Of course there continue to be people, or even large companies, who want you to open a significantly large (wallet, checking account) commitment to the PKI pipe dream of what life would be like if everything is perfect and computer manufacturers behave like model gentlemen and a Hacker is the permanent secretary to the British Prime Minister (please see the famous series Yes Minister for further details).

Or maybe not.

Lewis Carroll once famously said in the persona of the White Queen, "Why, sometimes I've believed as many as six impossible things before breakfast."  But it does take more than a little practice!

Digital signatures are fine provided you believe absolutely the people who gave them, and they are financially warranted up to the hilt if what you are doing fails (and btw as you were reading this I just revoked my digital signature - so does that make this a pack of lies?).  

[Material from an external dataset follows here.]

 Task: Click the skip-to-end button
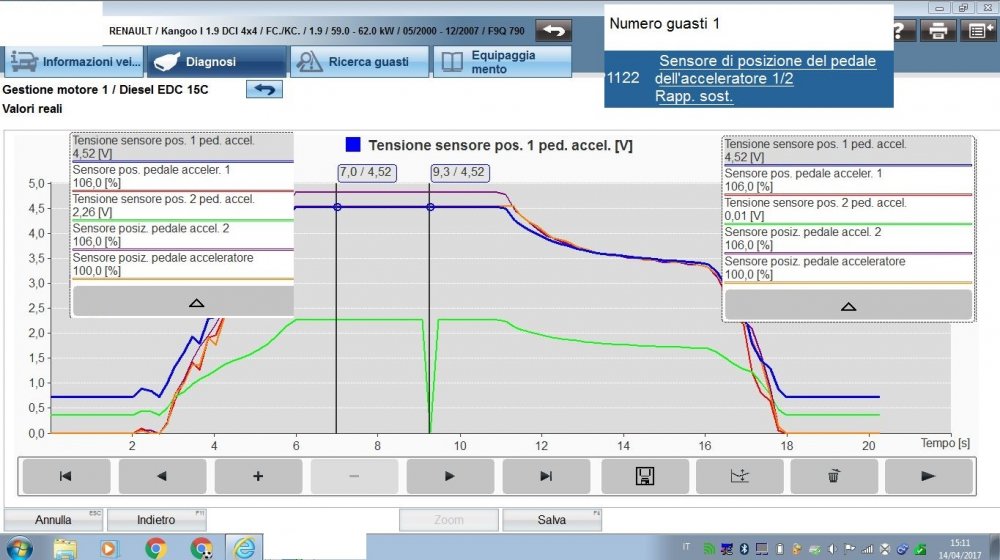pyautogui.click(x=545, y=476)
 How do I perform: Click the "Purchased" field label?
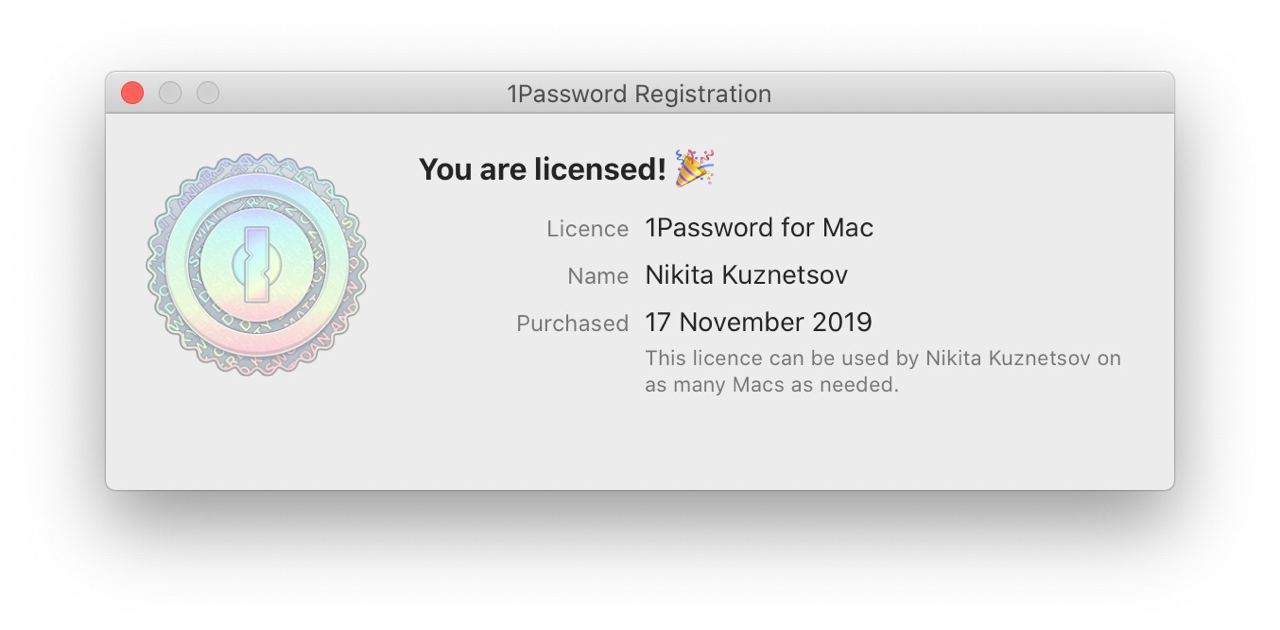[572, 324]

Timestamping?  I know people who have patents over the measuring and allocating of time.  Poor old Lewis Carroll as the Mad Hatter was condemned to perpetual tea time when accused of 'Murdering the time,' and so it was always half past three (sounds a bit like Jeremy Clarkson?).  We have plenty of law to establish when something happened that has nothing at all to do with the concept of the atomic clock, let alone the claims of timestamping systems.

Yes, it is true, that if you personally commit yourself to digital signatures and timestamps then you can live in a world that Lewis Carroll could well have identified with, if not sympathised with, but that was Wonderland.

And if you do spot a Snark, please, please, please check it isn’t a Boojum (!?).

So, although it's frightfully technologically clever, just pause for a moment and ask yourself if it sounds more like a banker offering you subordinated debt as a Grade A profitable investment.  You know what I mean.